Conceptual Issues with NonlinearRegress[]
- To: mathgroup at smc.vnet.net
- Subject: [mg70936] Conceptual Issues with NonlinearRegress[]
- From: Andrew Fenley <nekonunu at gmail.com>
- Date: Thu, 2 Nov 2006 06:47:22 -0500 (EST)

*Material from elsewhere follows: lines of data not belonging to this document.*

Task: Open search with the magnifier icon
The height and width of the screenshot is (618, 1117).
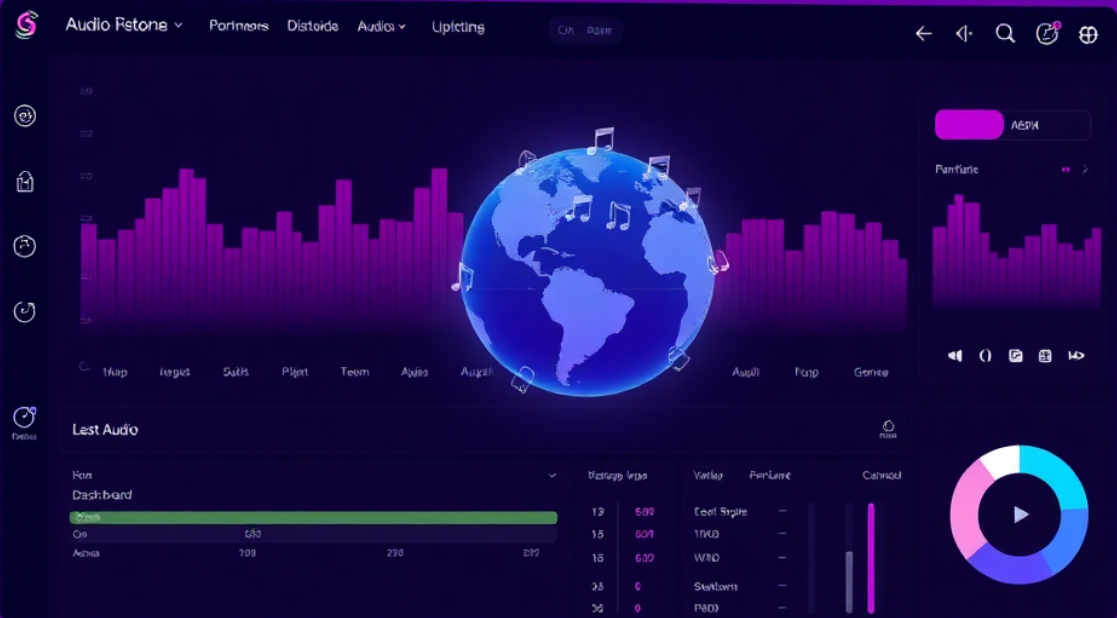Action: coord(1005,34)
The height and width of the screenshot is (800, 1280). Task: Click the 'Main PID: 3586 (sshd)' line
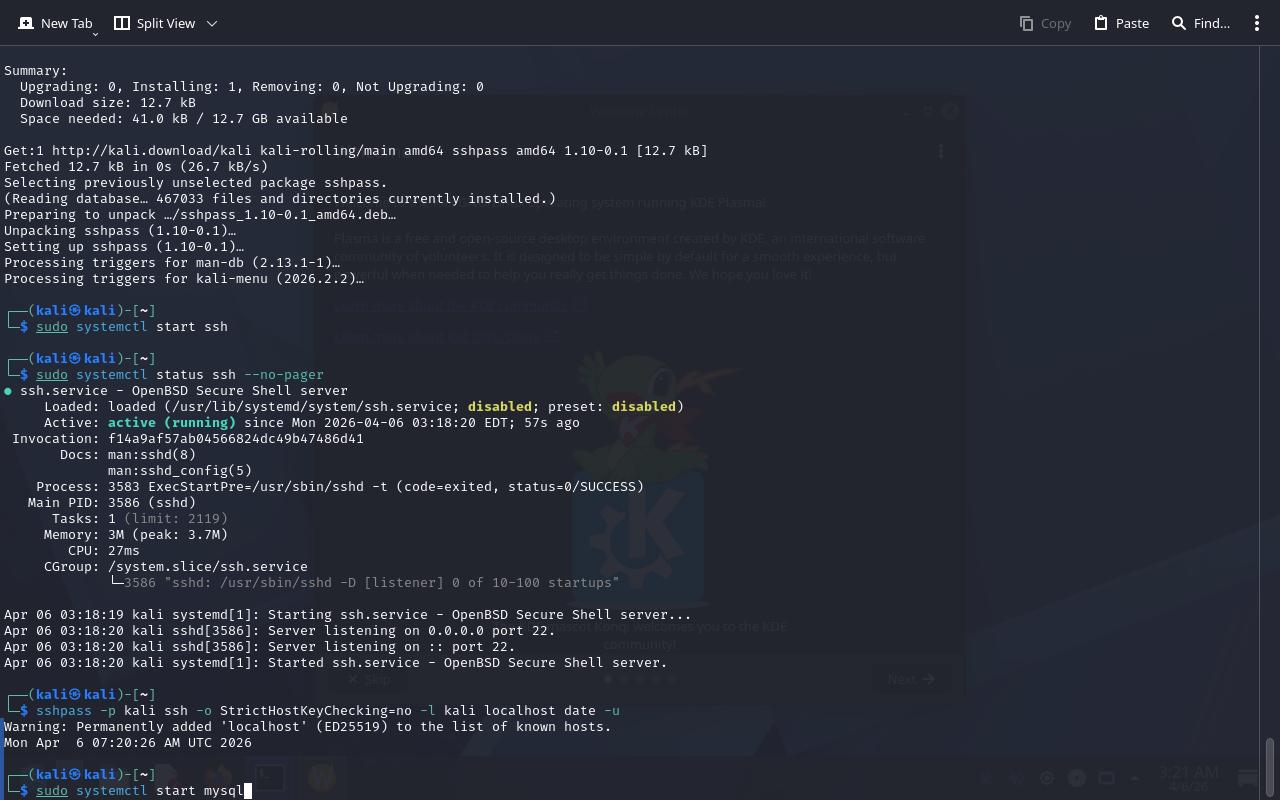pyautogui.click(x=112, y=503)
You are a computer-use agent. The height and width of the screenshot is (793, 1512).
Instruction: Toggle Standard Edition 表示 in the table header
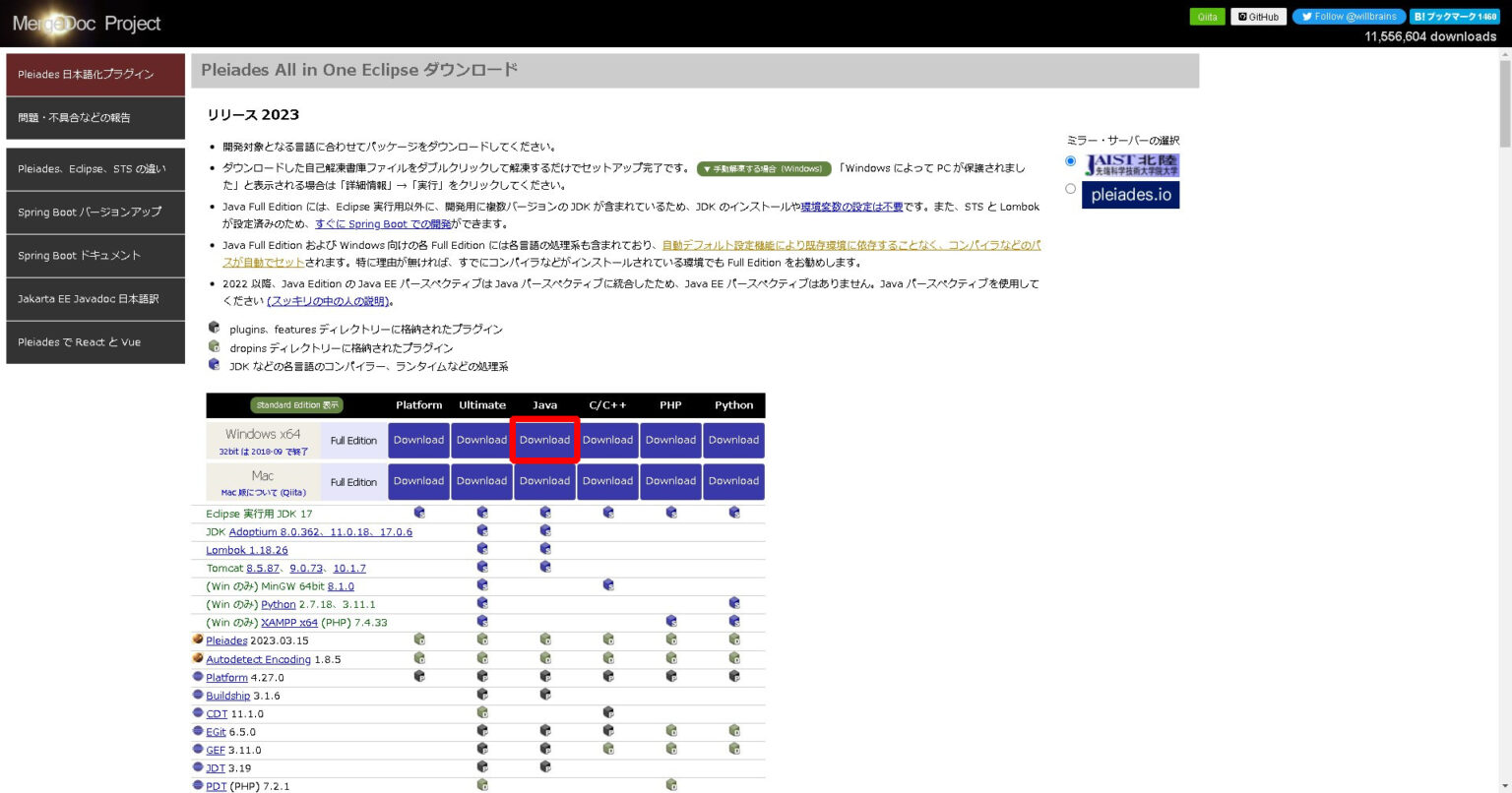296,404
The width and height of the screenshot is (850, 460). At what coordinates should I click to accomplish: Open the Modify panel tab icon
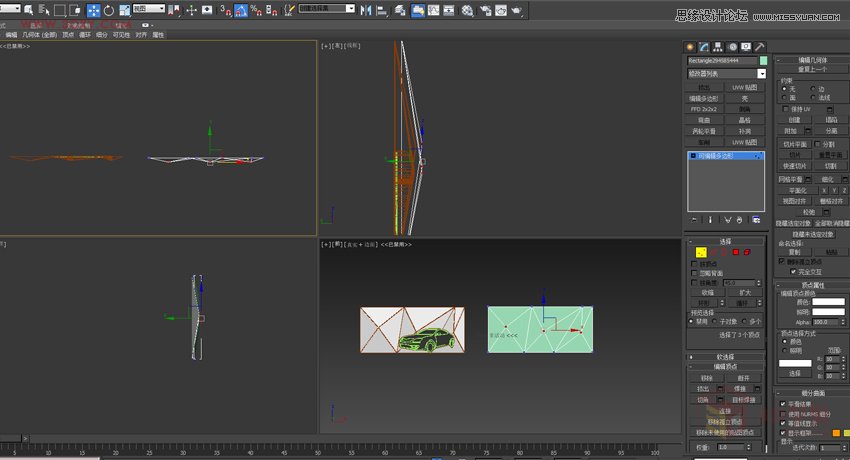click(704, 46)
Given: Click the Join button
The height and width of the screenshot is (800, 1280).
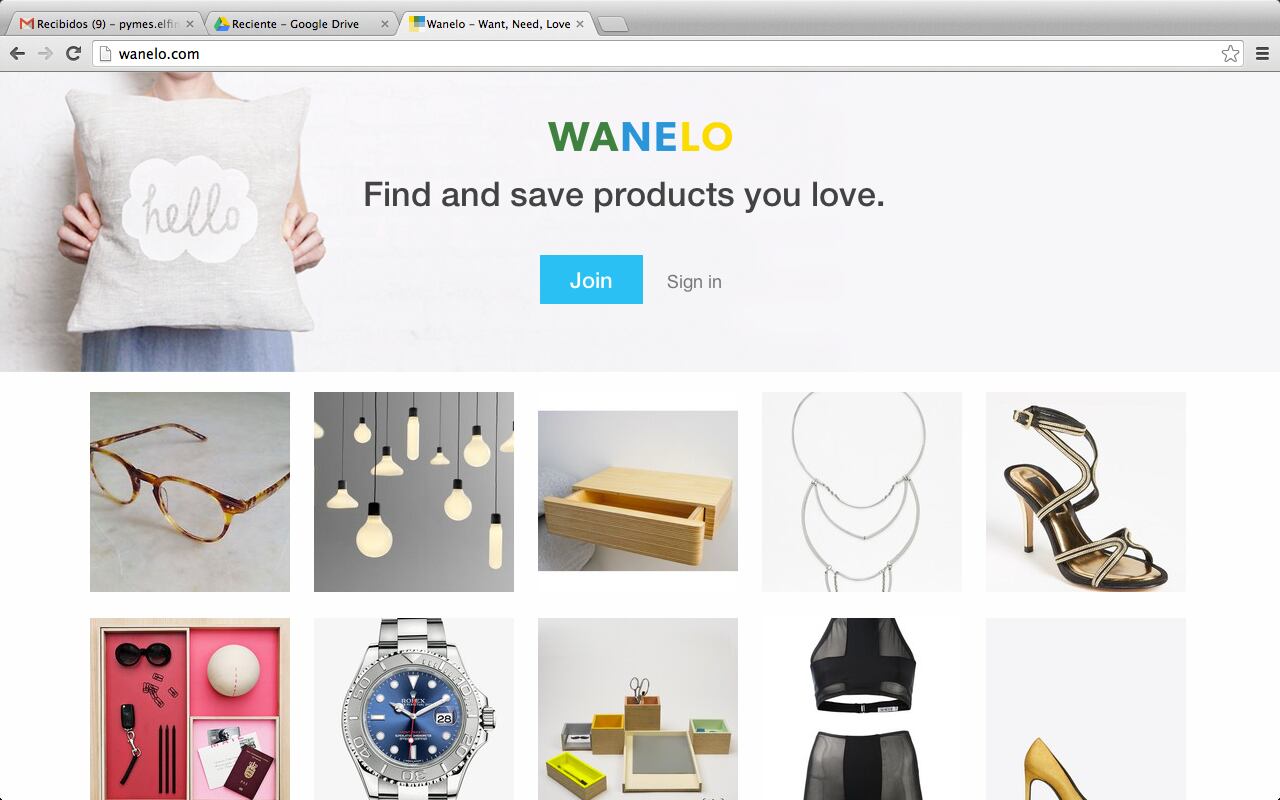Looking at the screenshot, I should point(591,280).
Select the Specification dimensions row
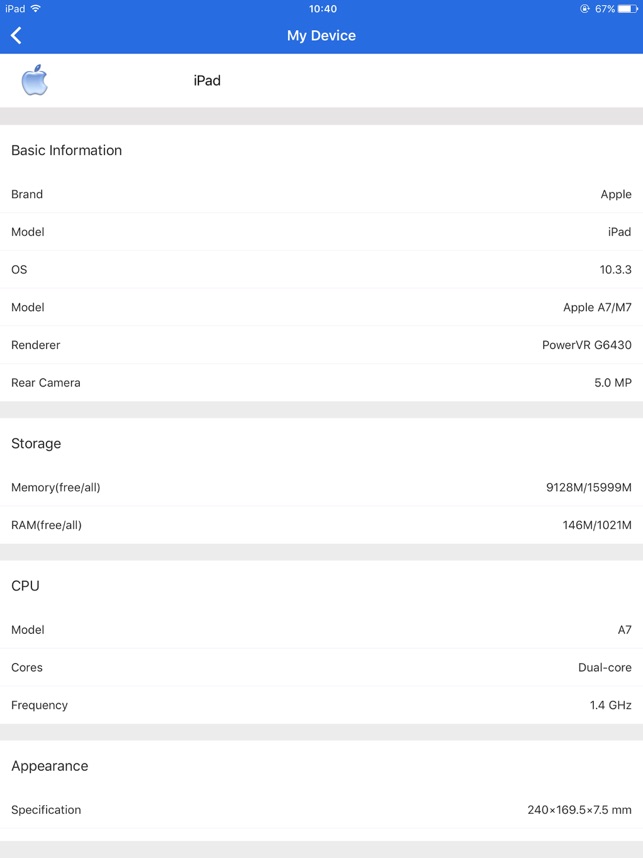643x858 pixels. coord(321,810)
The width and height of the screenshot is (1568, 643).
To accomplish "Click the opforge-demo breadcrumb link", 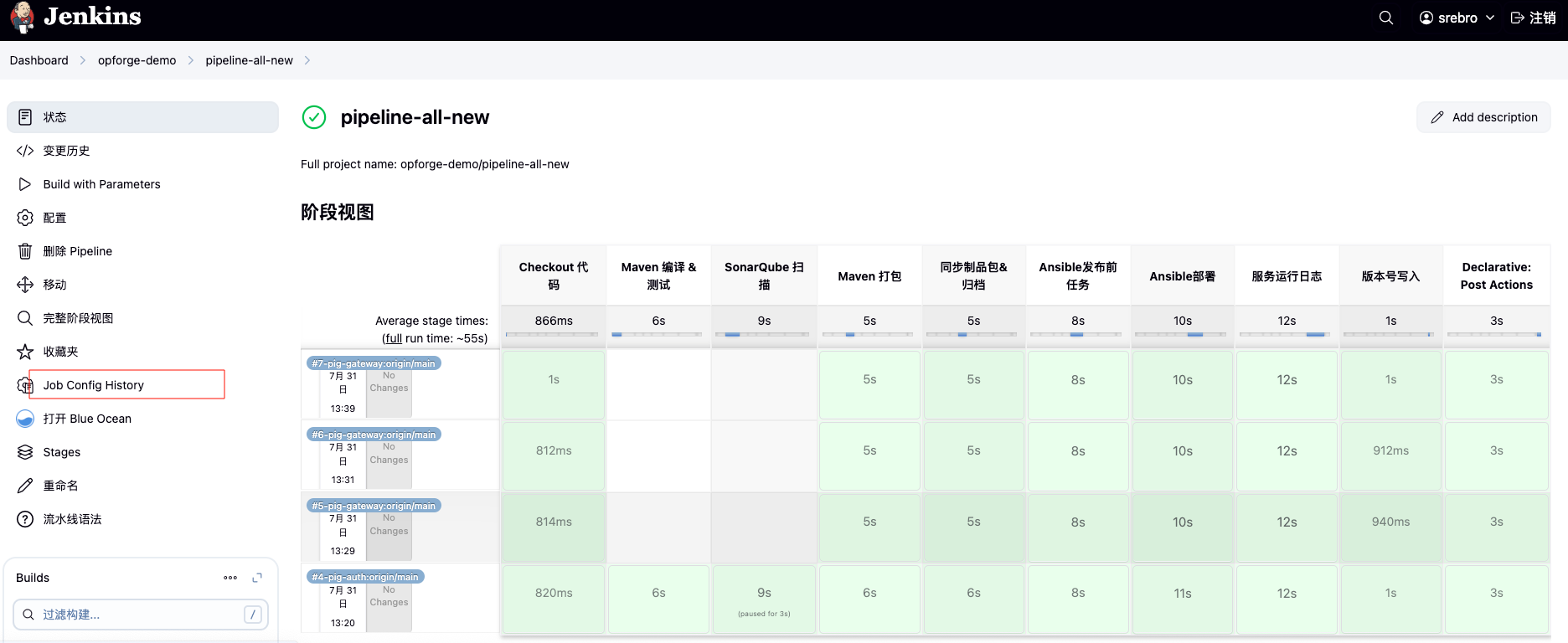I will 137,60.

- Reply-to: <afenley at vt.edu>
- Thread-index: Acb907TEbFiUQslOSGe8+alxzOoECg==
Greetings everyone,
I'm trying to use NonlinearRegress[] to determine the values of four
constants in a 3rd order polynomial. I have a set of 7 data points for the
polynomial to fit to. My problem arises from the apparent form
NonlinearRegress[] expects a function to be in. From what I can tell,
NonlinearRegress[] is expecting the function to have the form:
f[x1,x2,x3,...,xn] = y and the data points to have the form:
{x1,x2,x3,...,xn,y}. Unfortunately, my function is a 3rd order polynomial of
y, example: y^3 + A x1 x2 y^2 + B x3 y + C == 0. With example data points in
the form: {x1,x2,x3,y}. The constants A, B, and C would be determined from
NonlinearRegress[]. I did try the following: I used y^3 + A x1 x2 y^2 + B x3
y + C == 0 and recast the data points to be: {x1,x2,x3,y,0}. However, now
the function is varying itself in such a way that it is trying to best fit
to 0 instead of the value y. I'm not sure this is the correct approach to
take. To further investigate this approach, I looked at the example in the
Help: Master Index -
data = {{1.0, 1.0, .126}, {2.0, 1.0, .219}, {1.0, 2.0, .076},
{2.0, 2.0, .126}, {.1, .0, .186}};
BestFitParameters /. NonlinearRegress[
data,
theta1 theta3 x1 / (1 + theta1 x1 + theta2 x2),
{x1, x2},
{theta1, theta2, theta3},
RegressionReport -> BestFitParameters
]
Output: {theta1 -> 3.13151, theta2 -> 15.1594, theta3 -> 0.780063}
I changed this to:
data = {{1.0, 1.0, .126, 0}, {2.0, 1.0, .219, 0}, {1.0, 2.0, .076, 0},
{2.0, 2.0, .126, 0}, {.1, .0, .186, 0}};
BestFitParameters /. NonlinearRegress[
data,
(theta1 theta3 x1 / (1 + theta1 x1 + theta2 x2)) -y,
{x1, x2, y},
{theta1, theta2, theta3},
RegressionReport -> BestFitParameters
]
Output: NonlinearRegress::bdfit: Warning: unable to find a fit that is
better than the mean response.
{theta1 -> 3.13151, theta2 -> 15.1594, theta3 -> 0.780063}
The "answer" appears to be the same, but now there is a warning attached to
it.
Any help and / or insight would be greatly appreciated.